CityCenter’s success or failure is important not only to the wealthy owners of Strip properties like MGM’s Kerkorian, Steve Wynn, or Sheldon Adelson, but to the 2.7 million residents of Nevada (Public Data, 2012). Nearly two-thirds of the current Nevada budget relies on gaming revenue, a main reason for the “low to nonexistent” taxes mentioned earlier (Benston, 2011). Education and healthcare have long been underfunded in the Silver State, but if CityCenter cannot start bringing in tourists and living up to its hype, the catastrophic impact of a huge Strip failure would reverberate across the state, already in negotiations with public workers like firefighters and public school teachers about pay cuts (Benston, 2011; Dickens, 2011). Unemployment and foreclosure rates may have meant a drop in population for the most populated area in the seventh largest state, but diversifying industry is not an emergency fix, and the tourism and gaming industry will have to be innovative to bring consumers back to the Valley without the money in hand to build the next “big shiny.”
CityCenter has had its share of trouble leading up to its opening, and will see more in the future as it comes to terms with the Harmon and its lawsuit, but it has become a symbol of Las Vegas.

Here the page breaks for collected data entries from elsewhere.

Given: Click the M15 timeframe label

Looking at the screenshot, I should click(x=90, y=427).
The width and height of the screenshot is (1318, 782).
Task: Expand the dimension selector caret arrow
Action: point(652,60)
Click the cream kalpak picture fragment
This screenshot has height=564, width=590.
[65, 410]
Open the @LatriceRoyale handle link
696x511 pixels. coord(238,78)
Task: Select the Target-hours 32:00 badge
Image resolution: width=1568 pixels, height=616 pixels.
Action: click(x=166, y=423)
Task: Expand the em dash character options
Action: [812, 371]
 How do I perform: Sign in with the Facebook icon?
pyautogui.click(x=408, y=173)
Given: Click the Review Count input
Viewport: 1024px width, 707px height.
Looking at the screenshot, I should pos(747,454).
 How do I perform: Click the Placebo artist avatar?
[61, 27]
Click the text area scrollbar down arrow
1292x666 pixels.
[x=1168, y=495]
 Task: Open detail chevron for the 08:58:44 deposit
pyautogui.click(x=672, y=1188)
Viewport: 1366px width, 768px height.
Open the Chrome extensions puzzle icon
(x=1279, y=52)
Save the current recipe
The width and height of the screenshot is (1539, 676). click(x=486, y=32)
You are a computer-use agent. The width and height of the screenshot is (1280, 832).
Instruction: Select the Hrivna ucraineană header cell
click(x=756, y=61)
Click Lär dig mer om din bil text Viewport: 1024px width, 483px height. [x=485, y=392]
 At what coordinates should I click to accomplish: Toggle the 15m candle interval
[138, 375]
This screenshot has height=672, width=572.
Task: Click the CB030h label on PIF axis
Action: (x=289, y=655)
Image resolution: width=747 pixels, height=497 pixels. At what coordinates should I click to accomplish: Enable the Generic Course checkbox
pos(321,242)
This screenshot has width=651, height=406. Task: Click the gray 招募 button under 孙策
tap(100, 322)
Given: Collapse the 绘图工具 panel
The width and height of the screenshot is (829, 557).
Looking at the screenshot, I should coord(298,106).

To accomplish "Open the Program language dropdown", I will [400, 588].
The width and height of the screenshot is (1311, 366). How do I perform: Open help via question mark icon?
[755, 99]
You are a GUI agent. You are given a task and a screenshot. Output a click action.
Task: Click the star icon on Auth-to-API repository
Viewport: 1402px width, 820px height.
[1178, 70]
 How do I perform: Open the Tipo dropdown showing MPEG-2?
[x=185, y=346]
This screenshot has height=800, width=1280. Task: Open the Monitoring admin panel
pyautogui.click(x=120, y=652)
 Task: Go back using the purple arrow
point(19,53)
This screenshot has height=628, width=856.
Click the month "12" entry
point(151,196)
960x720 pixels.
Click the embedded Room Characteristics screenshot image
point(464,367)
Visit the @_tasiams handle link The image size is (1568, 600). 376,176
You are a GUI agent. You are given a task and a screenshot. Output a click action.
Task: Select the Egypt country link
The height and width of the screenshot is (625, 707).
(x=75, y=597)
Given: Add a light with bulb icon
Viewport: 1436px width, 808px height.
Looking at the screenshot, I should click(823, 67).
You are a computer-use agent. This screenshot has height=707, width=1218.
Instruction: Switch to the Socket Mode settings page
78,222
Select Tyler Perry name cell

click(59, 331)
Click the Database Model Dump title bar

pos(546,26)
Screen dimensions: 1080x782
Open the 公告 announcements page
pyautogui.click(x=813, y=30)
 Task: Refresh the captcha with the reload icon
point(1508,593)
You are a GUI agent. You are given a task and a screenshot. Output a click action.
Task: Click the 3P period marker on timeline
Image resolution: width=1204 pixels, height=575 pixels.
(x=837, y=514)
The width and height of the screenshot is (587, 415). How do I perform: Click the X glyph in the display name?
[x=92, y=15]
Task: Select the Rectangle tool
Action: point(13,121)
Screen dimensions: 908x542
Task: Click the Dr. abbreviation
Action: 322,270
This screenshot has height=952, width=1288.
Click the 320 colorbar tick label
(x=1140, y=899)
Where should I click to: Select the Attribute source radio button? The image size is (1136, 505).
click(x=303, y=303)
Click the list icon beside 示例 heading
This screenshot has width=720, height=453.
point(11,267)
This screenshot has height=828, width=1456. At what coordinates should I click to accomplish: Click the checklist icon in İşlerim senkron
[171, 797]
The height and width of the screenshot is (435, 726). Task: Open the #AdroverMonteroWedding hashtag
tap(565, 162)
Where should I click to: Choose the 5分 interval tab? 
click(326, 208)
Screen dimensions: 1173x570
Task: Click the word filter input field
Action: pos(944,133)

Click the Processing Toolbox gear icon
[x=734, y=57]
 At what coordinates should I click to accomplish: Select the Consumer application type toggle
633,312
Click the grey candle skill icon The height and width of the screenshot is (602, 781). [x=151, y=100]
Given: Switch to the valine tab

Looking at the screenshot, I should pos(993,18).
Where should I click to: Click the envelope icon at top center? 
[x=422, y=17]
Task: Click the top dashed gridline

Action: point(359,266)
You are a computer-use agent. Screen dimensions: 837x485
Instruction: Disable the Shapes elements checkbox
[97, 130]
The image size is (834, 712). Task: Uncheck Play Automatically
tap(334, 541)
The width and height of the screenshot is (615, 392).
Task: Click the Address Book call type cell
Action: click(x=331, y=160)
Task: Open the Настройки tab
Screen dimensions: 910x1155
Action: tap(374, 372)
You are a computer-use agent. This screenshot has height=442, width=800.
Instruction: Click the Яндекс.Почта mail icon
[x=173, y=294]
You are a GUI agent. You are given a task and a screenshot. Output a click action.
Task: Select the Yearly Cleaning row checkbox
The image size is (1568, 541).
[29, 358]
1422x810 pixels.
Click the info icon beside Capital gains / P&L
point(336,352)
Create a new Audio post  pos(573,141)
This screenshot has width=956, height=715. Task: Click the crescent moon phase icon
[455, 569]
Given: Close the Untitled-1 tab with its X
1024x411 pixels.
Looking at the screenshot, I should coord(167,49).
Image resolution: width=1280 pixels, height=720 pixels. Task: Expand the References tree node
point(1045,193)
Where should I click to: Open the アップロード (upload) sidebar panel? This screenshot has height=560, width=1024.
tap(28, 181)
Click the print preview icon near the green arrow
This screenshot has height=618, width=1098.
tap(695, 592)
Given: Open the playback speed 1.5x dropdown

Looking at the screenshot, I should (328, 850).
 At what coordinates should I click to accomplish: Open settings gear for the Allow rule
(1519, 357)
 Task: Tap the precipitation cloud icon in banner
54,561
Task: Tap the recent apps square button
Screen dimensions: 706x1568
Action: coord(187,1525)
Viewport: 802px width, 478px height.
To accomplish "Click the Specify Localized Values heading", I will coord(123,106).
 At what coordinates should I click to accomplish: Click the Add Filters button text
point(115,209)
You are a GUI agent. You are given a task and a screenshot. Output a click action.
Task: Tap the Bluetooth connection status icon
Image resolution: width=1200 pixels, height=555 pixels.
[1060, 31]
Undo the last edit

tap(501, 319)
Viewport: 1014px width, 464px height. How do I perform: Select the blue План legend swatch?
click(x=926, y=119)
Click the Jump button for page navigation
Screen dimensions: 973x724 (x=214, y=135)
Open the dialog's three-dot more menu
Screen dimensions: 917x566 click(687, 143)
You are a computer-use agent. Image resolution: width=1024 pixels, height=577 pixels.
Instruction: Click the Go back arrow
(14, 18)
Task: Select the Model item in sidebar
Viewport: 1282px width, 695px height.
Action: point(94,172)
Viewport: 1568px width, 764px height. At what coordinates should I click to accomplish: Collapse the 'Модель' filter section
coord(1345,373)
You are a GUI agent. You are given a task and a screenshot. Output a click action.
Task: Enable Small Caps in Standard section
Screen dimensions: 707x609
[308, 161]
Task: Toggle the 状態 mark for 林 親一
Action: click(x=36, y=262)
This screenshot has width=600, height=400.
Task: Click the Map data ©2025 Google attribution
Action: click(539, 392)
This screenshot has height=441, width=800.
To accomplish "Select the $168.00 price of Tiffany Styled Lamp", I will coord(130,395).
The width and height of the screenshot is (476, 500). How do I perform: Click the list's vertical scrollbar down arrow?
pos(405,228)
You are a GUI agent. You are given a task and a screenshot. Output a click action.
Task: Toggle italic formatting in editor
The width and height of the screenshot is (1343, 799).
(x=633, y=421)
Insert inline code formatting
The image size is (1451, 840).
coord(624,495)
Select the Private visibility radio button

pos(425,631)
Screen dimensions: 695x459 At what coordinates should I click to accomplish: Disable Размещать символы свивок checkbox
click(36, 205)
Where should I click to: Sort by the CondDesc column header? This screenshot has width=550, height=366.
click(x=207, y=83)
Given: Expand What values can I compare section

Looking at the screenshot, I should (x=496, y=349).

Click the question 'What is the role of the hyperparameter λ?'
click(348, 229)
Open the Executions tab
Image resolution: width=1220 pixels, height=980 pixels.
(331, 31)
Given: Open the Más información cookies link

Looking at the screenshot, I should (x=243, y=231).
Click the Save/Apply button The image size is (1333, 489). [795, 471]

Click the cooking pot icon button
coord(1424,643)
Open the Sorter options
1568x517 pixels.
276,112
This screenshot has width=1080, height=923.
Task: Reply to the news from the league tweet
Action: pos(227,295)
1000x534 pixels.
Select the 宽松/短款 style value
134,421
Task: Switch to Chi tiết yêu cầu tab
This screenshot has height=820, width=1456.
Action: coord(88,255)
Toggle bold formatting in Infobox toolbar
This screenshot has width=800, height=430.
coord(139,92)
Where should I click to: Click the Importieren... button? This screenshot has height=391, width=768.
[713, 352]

Believing that the customers would come to the opening, rejuvenating the industry as every major opening had before it turned out to be a pipe dream, and it is still unclear whether the urbanist, modernist theme will prove popular with crowds eager to leave their high-rises for the fantasyland that has been a top destination for half a century. Without the pressure from Senator Reid, there is no telling whether CityCenter would be completed or another rotting hulk like the Fontainebleau, but there is also no telling whether Las Vegas’ recovery will be easier or harder with CityCenter positioning itself as the center of the Entertainment Capital of the World. Its future is largely tied to the future of Las Vegas itself. If one succeeds, it is likely the other will as well. However, this $8.5 billion wager is still far from a safe bet, and with nearly three million people’s livelihoods riding on the line, the outcome is incredibly important. That means three million people, hoping and praying that the next hand is the royal flush.